From the Triplet Loss video lecture, there is a statement like , we need to contruct the training set using triplet form of data where each person image stored as average 10 different images. After trained system on constructed triplet form of training data sets, proff told like we can then apply to face recognition system.
Out doubt is After trained system how we can apply to face recognition system ? because in the case of face recognition system we do have only one picture of employee right stored in database.and we are not going to collect 10 different images for each employee in our database . so How trained system can be applied to one shot learning problem ?
Because the system has learned to compute a representation of any image. You can compute the distance between the database images of your employees that you have stored (one shot) and a newly taken photo to be used for face recognition, for example. What you have trained is a system where two pictures of the same person have close distance, and two pictures of similar, but different persons, have a larger distance.
Just to make sure I got it , So after we trained our model , if I give it a photo , the model will compute the distance between the given photo and all the images in the database and then choose the lowest cost of distance function and output the name of the employee
Right ?
Not quite.
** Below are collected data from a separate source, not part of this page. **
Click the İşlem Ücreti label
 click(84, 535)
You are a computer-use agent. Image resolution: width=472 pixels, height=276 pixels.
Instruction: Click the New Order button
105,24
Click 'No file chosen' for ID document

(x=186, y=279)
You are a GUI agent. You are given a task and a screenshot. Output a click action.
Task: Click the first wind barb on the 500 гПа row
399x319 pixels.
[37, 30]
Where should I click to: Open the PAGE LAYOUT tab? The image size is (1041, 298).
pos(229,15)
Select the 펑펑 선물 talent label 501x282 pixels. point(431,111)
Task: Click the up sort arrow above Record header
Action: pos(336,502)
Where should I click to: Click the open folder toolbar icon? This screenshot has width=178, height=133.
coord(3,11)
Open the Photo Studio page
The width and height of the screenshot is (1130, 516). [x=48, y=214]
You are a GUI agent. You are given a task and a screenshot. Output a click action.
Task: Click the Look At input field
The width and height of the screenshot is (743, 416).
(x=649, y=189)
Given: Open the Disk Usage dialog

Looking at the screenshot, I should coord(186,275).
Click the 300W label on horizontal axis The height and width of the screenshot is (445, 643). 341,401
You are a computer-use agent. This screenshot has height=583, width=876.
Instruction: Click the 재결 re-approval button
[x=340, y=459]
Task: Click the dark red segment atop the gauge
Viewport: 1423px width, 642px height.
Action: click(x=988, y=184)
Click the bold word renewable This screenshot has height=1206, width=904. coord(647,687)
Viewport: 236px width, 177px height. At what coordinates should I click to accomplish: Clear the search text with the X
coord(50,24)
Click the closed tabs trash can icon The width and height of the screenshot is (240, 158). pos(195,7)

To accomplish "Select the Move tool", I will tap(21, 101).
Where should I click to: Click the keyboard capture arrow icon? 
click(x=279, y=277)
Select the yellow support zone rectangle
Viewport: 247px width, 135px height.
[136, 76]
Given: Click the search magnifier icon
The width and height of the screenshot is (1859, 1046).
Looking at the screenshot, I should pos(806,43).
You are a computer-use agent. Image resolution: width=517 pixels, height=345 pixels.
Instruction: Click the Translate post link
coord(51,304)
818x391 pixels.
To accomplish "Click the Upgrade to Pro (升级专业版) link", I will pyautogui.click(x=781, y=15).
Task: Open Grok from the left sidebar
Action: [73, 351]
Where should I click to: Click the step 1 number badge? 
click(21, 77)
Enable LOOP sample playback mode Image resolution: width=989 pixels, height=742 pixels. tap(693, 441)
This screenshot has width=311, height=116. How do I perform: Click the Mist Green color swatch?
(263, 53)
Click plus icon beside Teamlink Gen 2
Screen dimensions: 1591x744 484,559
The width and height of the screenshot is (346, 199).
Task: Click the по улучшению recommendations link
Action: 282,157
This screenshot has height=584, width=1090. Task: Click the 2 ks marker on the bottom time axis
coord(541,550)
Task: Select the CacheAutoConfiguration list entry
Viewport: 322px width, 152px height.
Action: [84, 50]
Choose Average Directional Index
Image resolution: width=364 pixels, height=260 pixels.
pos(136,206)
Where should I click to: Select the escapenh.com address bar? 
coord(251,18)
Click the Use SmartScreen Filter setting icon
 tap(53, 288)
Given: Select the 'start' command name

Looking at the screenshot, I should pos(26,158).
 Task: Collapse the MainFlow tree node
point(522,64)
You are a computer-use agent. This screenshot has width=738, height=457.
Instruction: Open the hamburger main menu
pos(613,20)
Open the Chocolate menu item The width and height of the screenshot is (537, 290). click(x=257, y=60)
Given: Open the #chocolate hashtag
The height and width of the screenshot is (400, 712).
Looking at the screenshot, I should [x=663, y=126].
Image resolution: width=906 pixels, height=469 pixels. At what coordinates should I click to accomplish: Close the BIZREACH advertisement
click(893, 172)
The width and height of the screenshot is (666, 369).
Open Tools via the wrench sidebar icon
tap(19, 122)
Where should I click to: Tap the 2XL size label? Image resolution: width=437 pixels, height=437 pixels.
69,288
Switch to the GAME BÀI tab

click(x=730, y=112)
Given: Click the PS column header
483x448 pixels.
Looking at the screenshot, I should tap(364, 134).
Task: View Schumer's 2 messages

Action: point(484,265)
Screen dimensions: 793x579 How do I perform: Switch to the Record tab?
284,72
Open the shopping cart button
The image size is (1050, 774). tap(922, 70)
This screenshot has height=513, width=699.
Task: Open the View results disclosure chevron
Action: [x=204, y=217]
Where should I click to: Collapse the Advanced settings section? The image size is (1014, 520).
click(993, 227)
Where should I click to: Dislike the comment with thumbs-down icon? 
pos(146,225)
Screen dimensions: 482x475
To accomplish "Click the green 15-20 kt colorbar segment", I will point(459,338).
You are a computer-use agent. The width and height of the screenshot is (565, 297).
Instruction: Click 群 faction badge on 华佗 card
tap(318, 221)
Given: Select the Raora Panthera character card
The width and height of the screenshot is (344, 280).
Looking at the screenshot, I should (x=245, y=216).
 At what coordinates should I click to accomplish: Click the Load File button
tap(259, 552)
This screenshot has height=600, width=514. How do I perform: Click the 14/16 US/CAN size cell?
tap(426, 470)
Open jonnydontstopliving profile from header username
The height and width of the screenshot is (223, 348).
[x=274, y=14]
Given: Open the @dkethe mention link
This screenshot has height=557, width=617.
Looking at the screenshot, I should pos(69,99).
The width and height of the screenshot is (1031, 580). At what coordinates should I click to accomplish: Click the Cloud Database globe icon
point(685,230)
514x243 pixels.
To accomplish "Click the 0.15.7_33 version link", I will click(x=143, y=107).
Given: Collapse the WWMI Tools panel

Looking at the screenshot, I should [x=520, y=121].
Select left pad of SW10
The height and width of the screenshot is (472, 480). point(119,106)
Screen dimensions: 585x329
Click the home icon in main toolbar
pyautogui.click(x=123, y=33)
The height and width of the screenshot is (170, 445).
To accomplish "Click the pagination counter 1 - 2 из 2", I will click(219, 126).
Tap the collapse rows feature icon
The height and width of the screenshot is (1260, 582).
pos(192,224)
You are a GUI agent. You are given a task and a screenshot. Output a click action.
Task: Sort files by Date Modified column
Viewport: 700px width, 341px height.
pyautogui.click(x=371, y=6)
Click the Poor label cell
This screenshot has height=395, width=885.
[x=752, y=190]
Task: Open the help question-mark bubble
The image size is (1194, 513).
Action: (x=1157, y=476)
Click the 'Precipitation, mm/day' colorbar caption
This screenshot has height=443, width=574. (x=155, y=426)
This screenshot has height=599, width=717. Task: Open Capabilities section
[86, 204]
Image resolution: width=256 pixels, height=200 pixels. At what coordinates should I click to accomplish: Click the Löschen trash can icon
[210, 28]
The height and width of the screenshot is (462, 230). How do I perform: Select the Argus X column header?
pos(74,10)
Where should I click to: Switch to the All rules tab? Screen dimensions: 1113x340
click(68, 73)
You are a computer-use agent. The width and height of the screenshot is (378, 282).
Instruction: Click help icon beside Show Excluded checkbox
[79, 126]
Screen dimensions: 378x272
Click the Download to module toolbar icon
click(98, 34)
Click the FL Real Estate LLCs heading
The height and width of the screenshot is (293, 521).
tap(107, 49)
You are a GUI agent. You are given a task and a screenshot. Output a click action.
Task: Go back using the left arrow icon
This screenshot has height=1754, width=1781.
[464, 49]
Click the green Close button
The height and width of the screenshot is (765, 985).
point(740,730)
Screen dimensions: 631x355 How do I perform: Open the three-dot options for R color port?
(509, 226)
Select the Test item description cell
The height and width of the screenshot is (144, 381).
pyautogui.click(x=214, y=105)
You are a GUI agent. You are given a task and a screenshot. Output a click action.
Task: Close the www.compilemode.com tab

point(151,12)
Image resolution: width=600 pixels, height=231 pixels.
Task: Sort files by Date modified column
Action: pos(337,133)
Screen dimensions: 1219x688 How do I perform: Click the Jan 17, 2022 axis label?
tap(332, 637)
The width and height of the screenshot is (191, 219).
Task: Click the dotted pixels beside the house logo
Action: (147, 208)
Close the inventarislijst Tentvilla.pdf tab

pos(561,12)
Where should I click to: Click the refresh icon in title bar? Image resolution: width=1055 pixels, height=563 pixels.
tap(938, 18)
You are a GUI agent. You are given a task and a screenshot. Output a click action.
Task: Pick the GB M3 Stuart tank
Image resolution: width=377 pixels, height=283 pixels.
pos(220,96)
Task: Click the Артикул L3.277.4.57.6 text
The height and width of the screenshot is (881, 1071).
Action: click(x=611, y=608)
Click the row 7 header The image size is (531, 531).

What the trained model computes is the “embedding” of the input image into the space of “facial feature representation”. That’s the 128 element vector that is output by the model. What you then need to do with that information depends on what you are trying to accomplish. If the goal is to recognize whether the person in front of the camera is one of the employees in your database, then you need to write the logic to compute the distance between the given embedding and all such entries in your database and see if any of them meet the threshold for “close enough”.